Published:Sunday | October 13, 2019 | 5:33 AMPaul H. Williams - Gleaner Writer
Javaughn Taylor
Javaughn Taylor

Two students, Javaughn Taylor and Romaro Cross, at Midland Bible Institute, located at Curatoe Hill in Clarendon, are concerned that too many church leaders are now more caught up in the preaching of the ‘prosperity gospel’ than with the Gospel of Jesus Christ.

“We are zealous about the biblical standard and expectations of the Church of Christ,” they told Family and Religion recently. “Prosperity gospel is the error, preached by some of our early church leaders, that success, wealth, and fortune are ultimately God’s will for the saints,” they are contending.

They mentioned Mark 10:25, which says, “It is easier for a camel to go through the eye of a needle than for a rich man to enter the kingdom of God.”
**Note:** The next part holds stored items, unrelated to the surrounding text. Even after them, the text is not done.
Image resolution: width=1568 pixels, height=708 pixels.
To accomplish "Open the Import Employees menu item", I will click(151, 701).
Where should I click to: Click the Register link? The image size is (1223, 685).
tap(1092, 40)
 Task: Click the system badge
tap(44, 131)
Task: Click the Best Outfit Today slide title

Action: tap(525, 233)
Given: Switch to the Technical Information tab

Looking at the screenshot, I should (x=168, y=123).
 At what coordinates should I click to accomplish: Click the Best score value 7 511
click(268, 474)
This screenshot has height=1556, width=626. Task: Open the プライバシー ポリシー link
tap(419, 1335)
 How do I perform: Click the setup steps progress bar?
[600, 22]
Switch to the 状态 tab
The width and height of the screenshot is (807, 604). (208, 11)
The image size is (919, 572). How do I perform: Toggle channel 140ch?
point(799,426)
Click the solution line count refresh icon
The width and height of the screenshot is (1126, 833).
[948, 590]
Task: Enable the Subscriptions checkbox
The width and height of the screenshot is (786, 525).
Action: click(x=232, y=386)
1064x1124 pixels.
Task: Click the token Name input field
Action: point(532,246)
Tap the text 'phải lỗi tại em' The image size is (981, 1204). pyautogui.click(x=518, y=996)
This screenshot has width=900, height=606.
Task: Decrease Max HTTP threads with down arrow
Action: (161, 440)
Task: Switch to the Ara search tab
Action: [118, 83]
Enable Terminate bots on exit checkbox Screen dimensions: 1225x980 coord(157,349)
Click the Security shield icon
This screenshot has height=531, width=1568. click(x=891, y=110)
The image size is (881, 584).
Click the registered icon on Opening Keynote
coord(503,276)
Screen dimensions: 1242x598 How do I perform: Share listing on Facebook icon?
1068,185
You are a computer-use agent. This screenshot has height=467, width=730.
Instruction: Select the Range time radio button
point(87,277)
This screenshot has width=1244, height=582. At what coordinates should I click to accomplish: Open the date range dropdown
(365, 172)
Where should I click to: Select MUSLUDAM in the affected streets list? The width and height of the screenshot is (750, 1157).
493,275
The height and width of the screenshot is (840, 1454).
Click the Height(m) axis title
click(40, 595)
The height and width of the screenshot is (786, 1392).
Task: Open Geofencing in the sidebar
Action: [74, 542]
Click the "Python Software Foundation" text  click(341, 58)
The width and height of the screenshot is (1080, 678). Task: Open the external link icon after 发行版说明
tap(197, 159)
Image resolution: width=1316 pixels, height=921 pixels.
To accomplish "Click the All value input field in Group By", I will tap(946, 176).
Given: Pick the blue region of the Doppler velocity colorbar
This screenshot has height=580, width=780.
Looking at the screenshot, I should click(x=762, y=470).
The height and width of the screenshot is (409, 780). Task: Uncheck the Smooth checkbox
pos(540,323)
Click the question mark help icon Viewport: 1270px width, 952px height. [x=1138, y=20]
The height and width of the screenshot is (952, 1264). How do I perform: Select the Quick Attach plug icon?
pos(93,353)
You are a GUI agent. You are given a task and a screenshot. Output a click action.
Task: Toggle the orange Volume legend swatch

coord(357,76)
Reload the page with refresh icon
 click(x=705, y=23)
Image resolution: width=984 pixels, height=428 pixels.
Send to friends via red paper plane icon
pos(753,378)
“Therefore,” they are asking,“Why do prosperity preachers stress the necessity of being wealthy? Preachers should know that Christianity is not entirely about receiving and is built on giving.” They pulled John 3:16 to strengthen their argument. “For God so loved the world that He gave, not received,” they said.

They said that pastors from various denominational backgrounds whose churches are located in challenged communities know the needs of the people and are therefore using that knowledge to focus on being prosperous over the Gospel. They are “diluting it in such a way that the true good news of Jesus Christ is being pushed aside”.

For this they quoted 2 Timothy 4:3-4, which says, “For the time will come when people will not put up with sound doctrine. Instead, to suit their own desires, they will gather around them a great number of teachers to say what their itching ears want to hear. They will turn their ears away from the truth and turn aside to myths.”

In referencing the anonymous young, rich ruler whose dialogue with Jesus is recorded in the Synoptics (St Mark 10, St Luke 18, and St Matthew 19), they are telling prosperity preachers that “God’s undiluted biblical truth is a necessity in our churches”.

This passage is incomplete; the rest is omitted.